I respect Josh Chafetz's views immensely, but I disagree strongly with this post. Granting for a minute that Josh is right in describing Kerry's motives (which I'm not sure about; see the last paragraph): especially in the strange contemporary electoral institution that is the permanent campaign, candidate rhetorical dodges are to be expected. Framing counts for a lot. And if you want to win, you had better know how to do it.
It's really not all that hard to tell what candidates think on "the issues": just go to their web site and / or listen to a stump speech or two. There's no real secret there. In fact, much of what passes as media chatter about issues is really part of the media strategies of the campaigns themselves. In a long campaign, as Thomas Patterson noted a decade back, the issues get boring for reporters; they feel like they have to tell a horse race story, and one aspect of that story concerns the dodges and thrusts that campaigns throw at each other. Candidates themselves use the dodges and thrusts to keep the media attention, to keep "momentum," to attempt to frame issues in ways that they prefer or that they think will harm their opponents. I'm fine with that. Particular instances of framing may annoy me, but the phenomenon itself is entirely understandable given the process of the modern campaign.
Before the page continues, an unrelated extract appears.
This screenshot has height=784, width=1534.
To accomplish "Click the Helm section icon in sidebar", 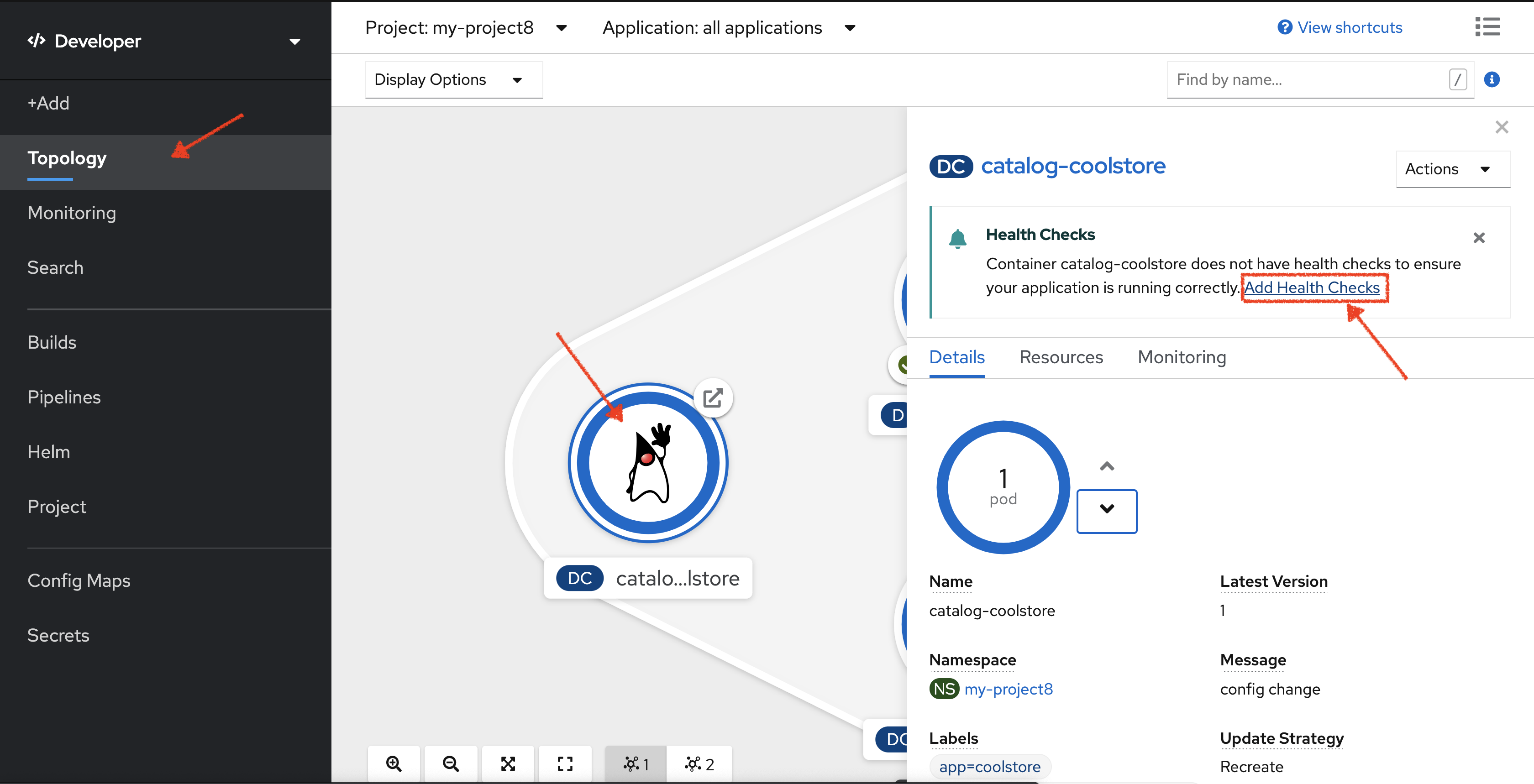I will [48, 452].
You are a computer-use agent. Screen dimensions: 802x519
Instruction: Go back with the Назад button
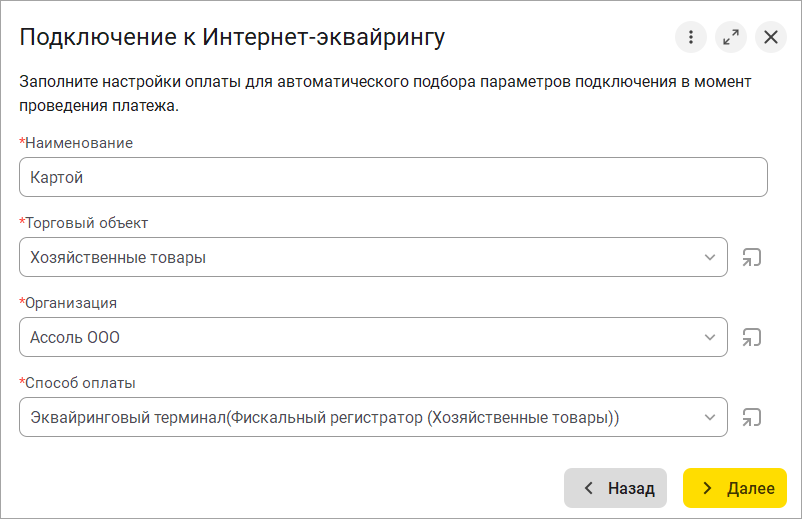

As far as I can tell, none of the candidates are refraining from discussing policy altogether. We know pretty much what any of the Democratic candidates would do with respect to Iraq (neither Kerry nor Edwards would pull out; both would seek greater U.N. involvement; both would learn from the negative example of the current administration's poor post-war planning, and both would be skeptical about the broad goals of transforming the middle east through military means). And despite Republican attempts to frame the terrorism issue as one of a choice between weak Democratic reliance on the criminal justice system and strong Republican leadership in international affairs, no serious candidate will withdraw precipitously from military action against international terrorist groups, and no serious candidate thinks that terrorism can only be fought with the courts (just as no serious candidate thinks that terrorism can be fought without recourse to the judicial system). None of the serious candidates can be described as systematically avoiding foreign policy and terrorism issues.
Finally, I'm a bit confused as to why Josh describes Kerry's comments here as a "slimy" attempt to avoid those issues. Or does he really think that Saxby Chambliss is interested in a policy debate? If you want a real policy debate, then at least talk in detail about particular Senate votes and the particular nature of the legislative process in the Senate, instead of merely peddling the predictable "soft on defense" line. One could just as easily say that the "soft on defense" line itself is a "slimy" dodge that avoids grappling with the hard questions of whether or not the Bush administration's particular policies are headed in the right direction. Same goes for Bush's mendacious framing of the issue as one of lily-livered Democrats who want to prosecute rather than fight terrorists. Those are attempts to win the game. Fair enough. And if that were all the candidates did, there would be no reason to vote for any of them. Luckily, candidates do much more than engage in rhetorical jousting matches.